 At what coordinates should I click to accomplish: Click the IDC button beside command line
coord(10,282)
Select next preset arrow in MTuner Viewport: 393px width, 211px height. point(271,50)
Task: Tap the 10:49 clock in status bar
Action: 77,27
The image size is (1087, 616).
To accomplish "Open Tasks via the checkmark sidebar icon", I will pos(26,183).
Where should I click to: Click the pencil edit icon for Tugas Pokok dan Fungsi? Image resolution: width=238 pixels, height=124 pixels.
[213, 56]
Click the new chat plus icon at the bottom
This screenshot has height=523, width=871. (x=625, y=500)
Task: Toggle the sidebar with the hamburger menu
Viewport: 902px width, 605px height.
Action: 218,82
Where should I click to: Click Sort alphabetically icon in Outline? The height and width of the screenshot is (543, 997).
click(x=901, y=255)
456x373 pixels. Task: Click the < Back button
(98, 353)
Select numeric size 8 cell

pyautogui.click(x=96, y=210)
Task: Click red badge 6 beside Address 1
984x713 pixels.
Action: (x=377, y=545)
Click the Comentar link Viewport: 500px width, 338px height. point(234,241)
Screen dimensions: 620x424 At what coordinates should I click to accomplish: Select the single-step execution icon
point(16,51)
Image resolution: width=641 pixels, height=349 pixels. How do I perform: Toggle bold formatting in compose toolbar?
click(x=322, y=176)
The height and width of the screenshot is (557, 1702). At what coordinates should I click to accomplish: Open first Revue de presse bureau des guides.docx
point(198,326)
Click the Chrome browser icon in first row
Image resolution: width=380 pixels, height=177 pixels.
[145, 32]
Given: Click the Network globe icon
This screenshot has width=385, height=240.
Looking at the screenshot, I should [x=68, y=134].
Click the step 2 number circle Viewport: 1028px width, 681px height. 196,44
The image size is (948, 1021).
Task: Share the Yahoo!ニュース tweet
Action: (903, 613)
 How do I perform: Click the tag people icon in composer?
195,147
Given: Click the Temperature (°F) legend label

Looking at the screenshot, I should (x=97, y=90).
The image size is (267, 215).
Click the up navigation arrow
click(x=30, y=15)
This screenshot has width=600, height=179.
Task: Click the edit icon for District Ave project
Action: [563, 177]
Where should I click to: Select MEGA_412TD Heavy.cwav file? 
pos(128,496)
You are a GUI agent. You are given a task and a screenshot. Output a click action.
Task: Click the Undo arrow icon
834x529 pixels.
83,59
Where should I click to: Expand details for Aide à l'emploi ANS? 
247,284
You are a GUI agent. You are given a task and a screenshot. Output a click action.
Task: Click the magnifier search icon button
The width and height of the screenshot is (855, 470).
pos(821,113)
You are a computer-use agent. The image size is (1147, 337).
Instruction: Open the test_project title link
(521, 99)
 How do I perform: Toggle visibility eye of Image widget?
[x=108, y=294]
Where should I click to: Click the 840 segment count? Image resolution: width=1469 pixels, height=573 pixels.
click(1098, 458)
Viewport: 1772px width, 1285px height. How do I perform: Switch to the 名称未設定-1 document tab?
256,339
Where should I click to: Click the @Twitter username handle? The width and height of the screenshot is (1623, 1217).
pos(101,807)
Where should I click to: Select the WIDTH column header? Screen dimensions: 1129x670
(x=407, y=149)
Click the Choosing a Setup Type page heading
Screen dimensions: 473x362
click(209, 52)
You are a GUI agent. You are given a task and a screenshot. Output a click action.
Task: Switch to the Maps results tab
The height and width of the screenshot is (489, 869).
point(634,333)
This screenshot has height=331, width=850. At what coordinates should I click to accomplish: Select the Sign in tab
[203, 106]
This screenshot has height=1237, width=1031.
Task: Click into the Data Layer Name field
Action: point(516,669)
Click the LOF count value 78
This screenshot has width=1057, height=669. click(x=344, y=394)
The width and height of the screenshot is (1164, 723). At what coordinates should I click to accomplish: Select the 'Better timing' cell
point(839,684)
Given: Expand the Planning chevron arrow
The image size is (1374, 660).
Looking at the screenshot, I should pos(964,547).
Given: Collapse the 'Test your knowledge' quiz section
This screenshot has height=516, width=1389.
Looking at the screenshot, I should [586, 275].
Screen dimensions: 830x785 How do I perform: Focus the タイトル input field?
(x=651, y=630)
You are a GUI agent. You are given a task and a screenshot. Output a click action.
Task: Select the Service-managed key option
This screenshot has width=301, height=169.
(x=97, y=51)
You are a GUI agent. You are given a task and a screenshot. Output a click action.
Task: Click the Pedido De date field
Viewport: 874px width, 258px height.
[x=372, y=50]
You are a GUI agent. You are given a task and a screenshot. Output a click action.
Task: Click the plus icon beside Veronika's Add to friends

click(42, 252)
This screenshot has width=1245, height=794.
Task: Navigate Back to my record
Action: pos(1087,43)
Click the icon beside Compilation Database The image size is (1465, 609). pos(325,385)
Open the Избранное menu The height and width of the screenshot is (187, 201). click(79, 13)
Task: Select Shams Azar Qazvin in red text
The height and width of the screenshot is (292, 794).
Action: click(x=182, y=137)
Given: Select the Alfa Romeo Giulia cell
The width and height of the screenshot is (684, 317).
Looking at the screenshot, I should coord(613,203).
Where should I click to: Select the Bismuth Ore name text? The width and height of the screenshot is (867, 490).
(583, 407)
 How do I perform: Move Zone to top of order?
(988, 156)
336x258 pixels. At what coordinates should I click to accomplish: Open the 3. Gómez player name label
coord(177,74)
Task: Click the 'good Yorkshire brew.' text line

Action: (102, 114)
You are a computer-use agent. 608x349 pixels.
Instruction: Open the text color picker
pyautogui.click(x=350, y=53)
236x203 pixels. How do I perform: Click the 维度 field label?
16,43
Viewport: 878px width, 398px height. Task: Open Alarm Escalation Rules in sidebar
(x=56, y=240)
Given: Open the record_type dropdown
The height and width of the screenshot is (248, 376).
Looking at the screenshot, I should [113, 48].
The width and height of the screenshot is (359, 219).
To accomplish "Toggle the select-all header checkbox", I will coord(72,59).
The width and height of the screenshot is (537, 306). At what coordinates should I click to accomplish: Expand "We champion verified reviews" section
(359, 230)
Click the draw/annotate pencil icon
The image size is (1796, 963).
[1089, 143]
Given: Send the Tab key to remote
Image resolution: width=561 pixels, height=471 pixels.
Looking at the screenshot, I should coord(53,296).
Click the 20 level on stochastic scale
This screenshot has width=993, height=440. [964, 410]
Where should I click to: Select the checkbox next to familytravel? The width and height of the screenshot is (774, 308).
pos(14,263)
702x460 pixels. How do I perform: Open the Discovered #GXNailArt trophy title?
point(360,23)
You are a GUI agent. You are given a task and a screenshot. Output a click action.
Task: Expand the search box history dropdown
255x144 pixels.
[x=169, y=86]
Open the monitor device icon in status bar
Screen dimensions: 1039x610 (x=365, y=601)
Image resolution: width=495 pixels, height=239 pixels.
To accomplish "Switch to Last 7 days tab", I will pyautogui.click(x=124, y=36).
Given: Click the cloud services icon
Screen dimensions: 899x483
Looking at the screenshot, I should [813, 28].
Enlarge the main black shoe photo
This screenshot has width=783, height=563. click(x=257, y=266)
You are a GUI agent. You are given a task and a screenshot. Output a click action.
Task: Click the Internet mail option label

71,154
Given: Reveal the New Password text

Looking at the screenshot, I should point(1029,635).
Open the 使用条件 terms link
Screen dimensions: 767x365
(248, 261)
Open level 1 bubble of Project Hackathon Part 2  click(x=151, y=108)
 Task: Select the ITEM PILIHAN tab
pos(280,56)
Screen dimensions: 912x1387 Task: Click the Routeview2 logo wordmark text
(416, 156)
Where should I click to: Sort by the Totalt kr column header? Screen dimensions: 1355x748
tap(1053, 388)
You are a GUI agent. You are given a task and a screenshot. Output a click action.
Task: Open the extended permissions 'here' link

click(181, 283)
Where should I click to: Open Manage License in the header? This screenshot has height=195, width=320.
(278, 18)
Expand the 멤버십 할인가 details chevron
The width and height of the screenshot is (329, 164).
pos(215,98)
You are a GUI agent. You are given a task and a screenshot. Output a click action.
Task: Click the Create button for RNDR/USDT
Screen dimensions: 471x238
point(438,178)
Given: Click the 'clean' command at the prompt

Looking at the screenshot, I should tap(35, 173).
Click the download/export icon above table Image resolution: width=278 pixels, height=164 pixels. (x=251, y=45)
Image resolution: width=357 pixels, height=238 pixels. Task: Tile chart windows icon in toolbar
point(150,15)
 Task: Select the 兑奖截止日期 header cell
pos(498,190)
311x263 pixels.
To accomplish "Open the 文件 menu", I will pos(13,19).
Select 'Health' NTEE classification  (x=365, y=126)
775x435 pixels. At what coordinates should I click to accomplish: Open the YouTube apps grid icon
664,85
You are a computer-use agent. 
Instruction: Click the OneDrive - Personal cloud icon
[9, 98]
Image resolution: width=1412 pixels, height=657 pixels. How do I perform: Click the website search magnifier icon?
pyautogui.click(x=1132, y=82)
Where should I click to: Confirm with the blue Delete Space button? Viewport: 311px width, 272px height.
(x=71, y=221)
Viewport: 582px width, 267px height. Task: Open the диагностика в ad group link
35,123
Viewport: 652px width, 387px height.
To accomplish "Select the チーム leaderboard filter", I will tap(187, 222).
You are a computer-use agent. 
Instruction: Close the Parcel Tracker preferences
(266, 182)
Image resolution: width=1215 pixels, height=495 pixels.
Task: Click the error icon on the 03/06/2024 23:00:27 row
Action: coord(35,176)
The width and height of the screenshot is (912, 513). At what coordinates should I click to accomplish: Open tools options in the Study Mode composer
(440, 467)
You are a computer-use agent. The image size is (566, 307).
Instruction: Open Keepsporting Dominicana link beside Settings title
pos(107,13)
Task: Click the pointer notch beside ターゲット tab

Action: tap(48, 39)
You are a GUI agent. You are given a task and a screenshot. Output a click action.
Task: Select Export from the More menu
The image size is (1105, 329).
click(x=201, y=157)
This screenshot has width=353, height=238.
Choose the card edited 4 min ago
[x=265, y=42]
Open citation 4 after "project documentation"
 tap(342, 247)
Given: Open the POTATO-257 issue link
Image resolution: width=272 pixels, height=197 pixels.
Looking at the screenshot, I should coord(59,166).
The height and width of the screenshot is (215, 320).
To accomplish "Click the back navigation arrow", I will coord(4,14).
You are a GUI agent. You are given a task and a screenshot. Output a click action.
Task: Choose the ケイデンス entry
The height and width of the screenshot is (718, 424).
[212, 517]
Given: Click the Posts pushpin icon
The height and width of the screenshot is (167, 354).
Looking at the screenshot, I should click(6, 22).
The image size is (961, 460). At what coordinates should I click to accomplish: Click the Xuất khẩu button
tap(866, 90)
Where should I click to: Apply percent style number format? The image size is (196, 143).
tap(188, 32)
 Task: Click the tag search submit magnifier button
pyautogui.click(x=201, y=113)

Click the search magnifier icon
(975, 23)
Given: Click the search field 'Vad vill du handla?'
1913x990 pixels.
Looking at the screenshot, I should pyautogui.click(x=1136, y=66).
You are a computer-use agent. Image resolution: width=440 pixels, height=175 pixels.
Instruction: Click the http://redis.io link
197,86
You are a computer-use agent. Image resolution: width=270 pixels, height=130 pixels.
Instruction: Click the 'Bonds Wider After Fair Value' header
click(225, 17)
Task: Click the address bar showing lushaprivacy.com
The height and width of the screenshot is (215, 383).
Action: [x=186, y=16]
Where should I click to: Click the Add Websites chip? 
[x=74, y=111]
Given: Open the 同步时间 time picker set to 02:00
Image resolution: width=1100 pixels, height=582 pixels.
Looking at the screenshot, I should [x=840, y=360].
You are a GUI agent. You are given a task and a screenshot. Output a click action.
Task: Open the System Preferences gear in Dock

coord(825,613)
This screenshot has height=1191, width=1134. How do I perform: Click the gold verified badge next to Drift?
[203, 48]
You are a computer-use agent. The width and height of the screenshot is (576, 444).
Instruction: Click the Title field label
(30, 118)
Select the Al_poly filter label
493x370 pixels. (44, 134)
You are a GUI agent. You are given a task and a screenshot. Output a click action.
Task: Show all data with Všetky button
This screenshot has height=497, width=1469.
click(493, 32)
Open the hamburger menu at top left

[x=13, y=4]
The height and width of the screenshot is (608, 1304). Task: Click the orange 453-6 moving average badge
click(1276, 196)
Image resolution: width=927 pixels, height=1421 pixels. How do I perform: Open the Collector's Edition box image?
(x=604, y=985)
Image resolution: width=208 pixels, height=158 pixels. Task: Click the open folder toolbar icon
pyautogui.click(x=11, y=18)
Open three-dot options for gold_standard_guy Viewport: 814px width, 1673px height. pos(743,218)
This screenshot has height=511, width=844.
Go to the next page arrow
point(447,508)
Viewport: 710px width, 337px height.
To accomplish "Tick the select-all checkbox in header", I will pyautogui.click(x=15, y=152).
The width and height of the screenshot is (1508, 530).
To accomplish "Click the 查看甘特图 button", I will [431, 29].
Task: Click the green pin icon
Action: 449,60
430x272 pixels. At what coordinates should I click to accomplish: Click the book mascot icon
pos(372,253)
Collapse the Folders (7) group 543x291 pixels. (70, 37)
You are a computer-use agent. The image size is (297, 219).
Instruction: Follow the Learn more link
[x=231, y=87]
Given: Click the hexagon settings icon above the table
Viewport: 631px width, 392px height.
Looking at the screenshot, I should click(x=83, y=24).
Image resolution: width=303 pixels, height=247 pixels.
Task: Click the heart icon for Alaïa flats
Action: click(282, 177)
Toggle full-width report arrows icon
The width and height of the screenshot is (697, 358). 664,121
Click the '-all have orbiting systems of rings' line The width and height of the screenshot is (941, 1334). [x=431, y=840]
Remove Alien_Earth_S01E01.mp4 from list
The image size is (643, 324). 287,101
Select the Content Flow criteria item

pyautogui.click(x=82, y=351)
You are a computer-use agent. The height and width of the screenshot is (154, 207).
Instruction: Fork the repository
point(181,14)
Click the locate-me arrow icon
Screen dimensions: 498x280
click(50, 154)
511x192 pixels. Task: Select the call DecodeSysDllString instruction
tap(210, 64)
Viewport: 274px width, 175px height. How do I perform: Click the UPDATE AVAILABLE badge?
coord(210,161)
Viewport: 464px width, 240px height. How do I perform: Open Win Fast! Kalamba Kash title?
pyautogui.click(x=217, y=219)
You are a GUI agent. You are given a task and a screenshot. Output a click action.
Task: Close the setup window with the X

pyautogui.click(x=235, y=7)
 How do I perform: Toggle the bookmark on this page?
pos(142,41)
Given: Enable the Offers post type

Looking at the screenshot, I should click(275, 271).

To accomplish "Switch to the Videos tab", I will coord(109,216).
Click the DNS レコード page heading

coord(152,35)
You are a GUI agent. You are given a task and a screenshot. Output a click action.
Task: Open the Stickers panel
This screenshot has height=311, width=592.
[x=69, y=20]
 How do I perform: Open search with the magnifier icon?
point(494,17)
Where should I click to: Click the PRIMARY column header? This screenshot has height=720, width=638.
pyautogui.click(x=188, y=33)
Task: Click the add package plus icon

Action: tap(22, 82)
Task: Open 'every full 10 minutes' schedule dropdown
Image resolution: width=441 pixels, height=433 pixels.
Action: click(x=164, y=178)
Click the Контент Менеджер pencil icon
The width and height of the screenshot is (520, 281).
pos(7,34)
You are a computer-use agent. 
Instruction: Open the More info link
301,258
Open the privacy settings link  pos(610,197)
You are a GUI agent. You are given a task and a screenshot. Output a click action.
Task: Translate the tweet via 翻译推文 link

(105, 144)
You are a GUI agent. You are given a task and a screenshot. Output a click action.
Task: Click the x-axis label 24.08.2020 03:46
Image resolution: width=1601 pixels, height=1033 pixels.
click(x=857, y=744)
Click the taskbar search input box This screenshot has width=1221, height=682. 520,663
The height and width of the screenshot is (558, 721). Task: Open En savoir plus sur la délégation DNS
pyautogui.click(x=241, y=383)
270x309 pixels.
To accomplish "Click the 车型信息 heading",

TO DO
If a line in the listing holds the word "above", list that line.

TASK SOLUTION
Click the download/export icon above table Image resolution: width=278 pixels, height=164 pixels. (x=251, y=45)
Given: Click the hexagon settings icon above the table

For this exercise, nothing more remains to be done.